== Selected text ==
════════════════
Almost from the beginning of the COVID pandemic, reports have accumulated of persistent, weird, disabling symptoms in survivors, a syndrome that’s come to be known as long COVID. The complex of fatigue, confusion, heart arrhythmias, gut disorders, and other problems—which may persist months after an infection begins or arise months after it seems to have concluded—has attracted attention and sympathy, intense patient activism, substantial research interest, and huge government investment. Last December, the US Congress voted in $1.15 billion to fund four years of research into long COVID, and this February, the US National Institutes of Health announced it would use those funds to create a nested set of large studies examining adult and child experiences of the syndrome.
What makes long COVID research urgent is also what makes it, at this point, so challenging. No one has yet been able to determine its cause, beyond the association that it occurs in people who have had COVID—or who think they did but weren’t able to get a test to prove it. This makes it difficult to understand and therefore to predict who is vulnerable: why one patient develops lasting symptoms and another does not.
A new study of long COVID patients in France, published in November in JAMA Internal Medicine and done by researchers at several universities and medical centers in France and Italy, is complicating that problem. The researchers surveyed 26,283 patients about the patients’ experiences with COVID and any long-lasting symptoms, and they also analyzed samples of patients blood for antibodies that would confirm the infections. Their findings: the thing that most predicted whether patients developed long COVID symptoms was whether they believed they had been infected, not whether their infection could be lab-confirmed.
════════════════
== Exercise data ==
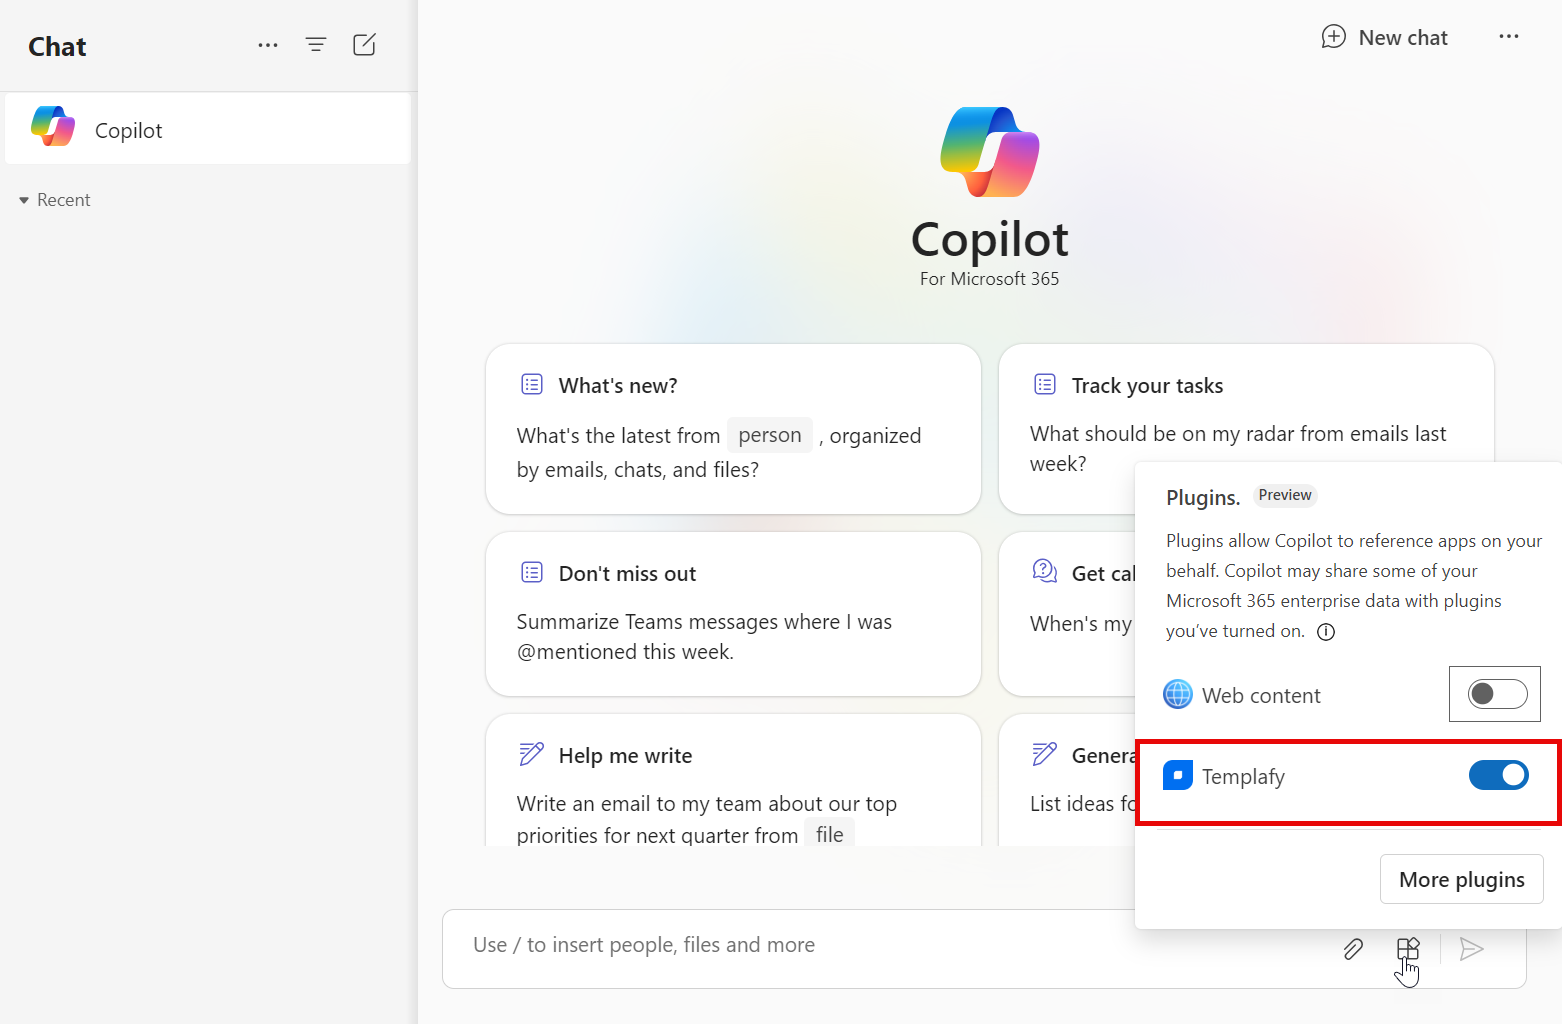
Task: Enable the Web content toggle
Action: tap(1495, 694)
════════════════
== Problem requirements ==
According to the long COVID text, why is it difficult to predict who is vulnerable to the syndrome? Answer in one to three sentences. The listing has no role in this exercise.

== Task answer ==
No one has yet determined what causes long COVID, beyond the association that it occurs in people who have had COVID or who think they did but could not get a test to prove it. Without a known cause, the syndrome is hard to understand. That makes it hard to tell why one patient develops lasting symptoms and another does not.